_Work instruction_
The lines wanted are those from the one containing "You are a GUI" to the last line of the entries below; output them exactly, leaving out pictures.

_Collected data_
------------------------
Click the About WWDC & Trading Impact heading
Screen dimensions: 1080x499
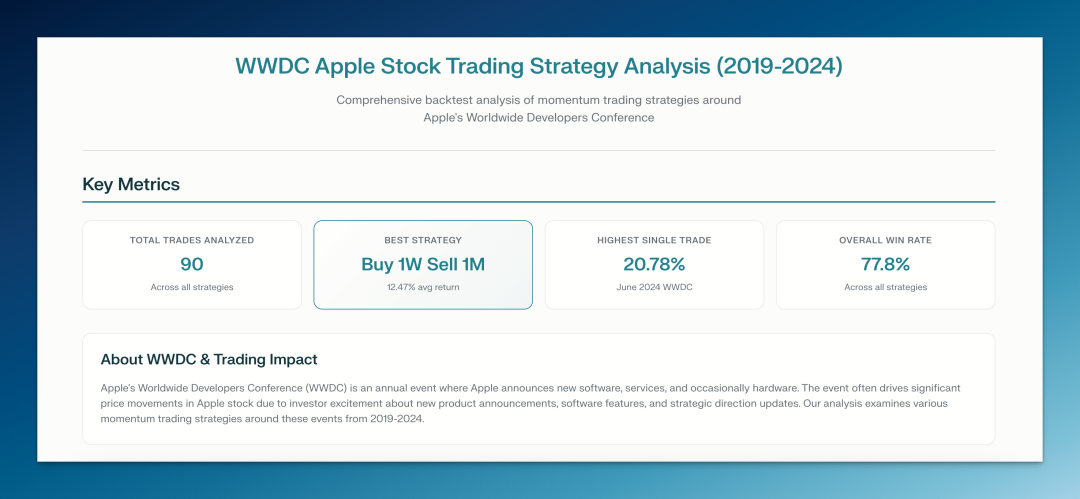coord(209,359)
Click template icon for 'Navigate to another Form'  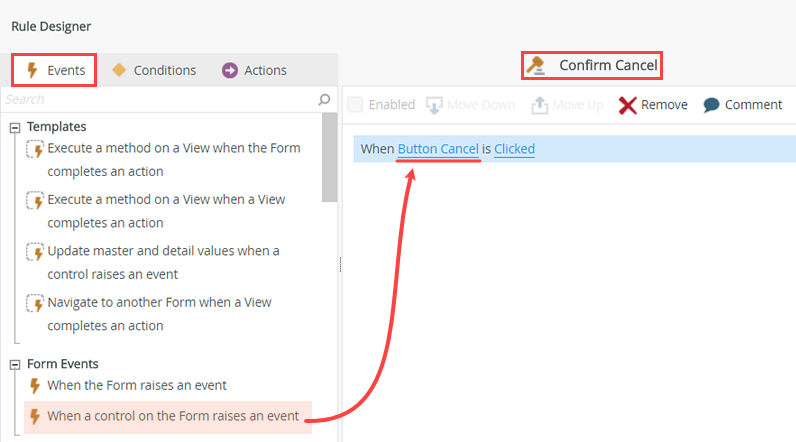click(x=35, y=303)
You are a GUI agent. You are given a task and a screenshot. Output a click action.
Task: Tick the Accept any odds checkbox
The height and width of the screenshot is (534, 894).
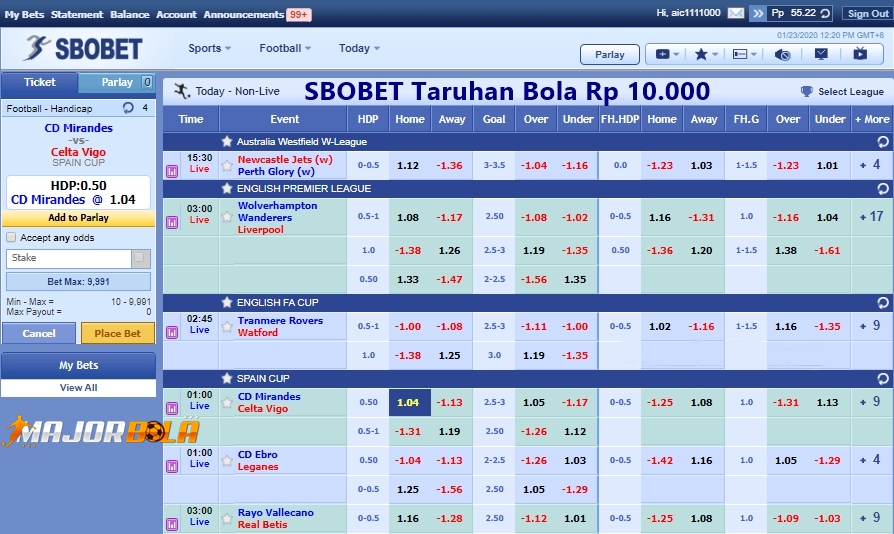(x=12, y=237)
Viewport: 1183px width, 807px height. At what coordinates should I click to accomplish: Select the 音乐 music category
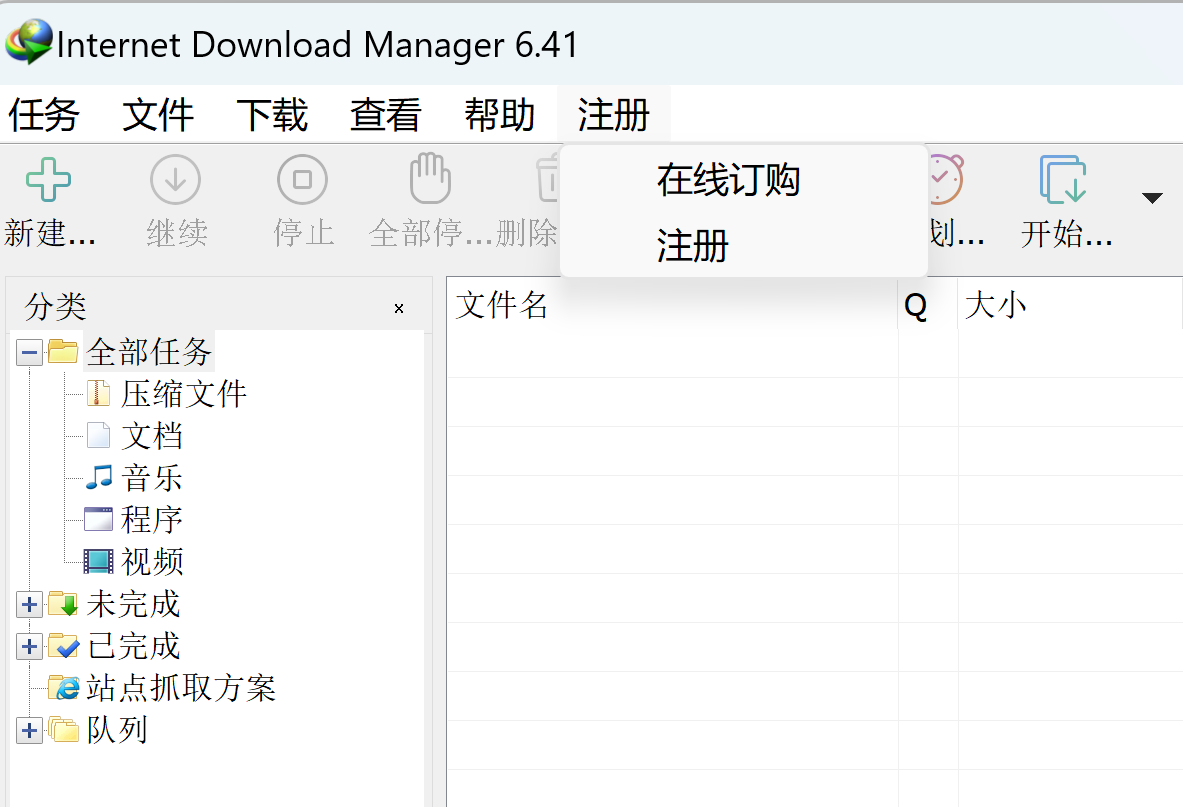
------------------------
_Answer box_
You are a GUI agent. You are given a task and a screenshot. Output a click action.
Task: Tick the Accept any odds checkbox
The height and width of the screenshot is (534, 894).
(x=12, y=237)
Viewport: 1183px width, 807px height. At what coordinates should I click to accomplish: Select the 音乐 music category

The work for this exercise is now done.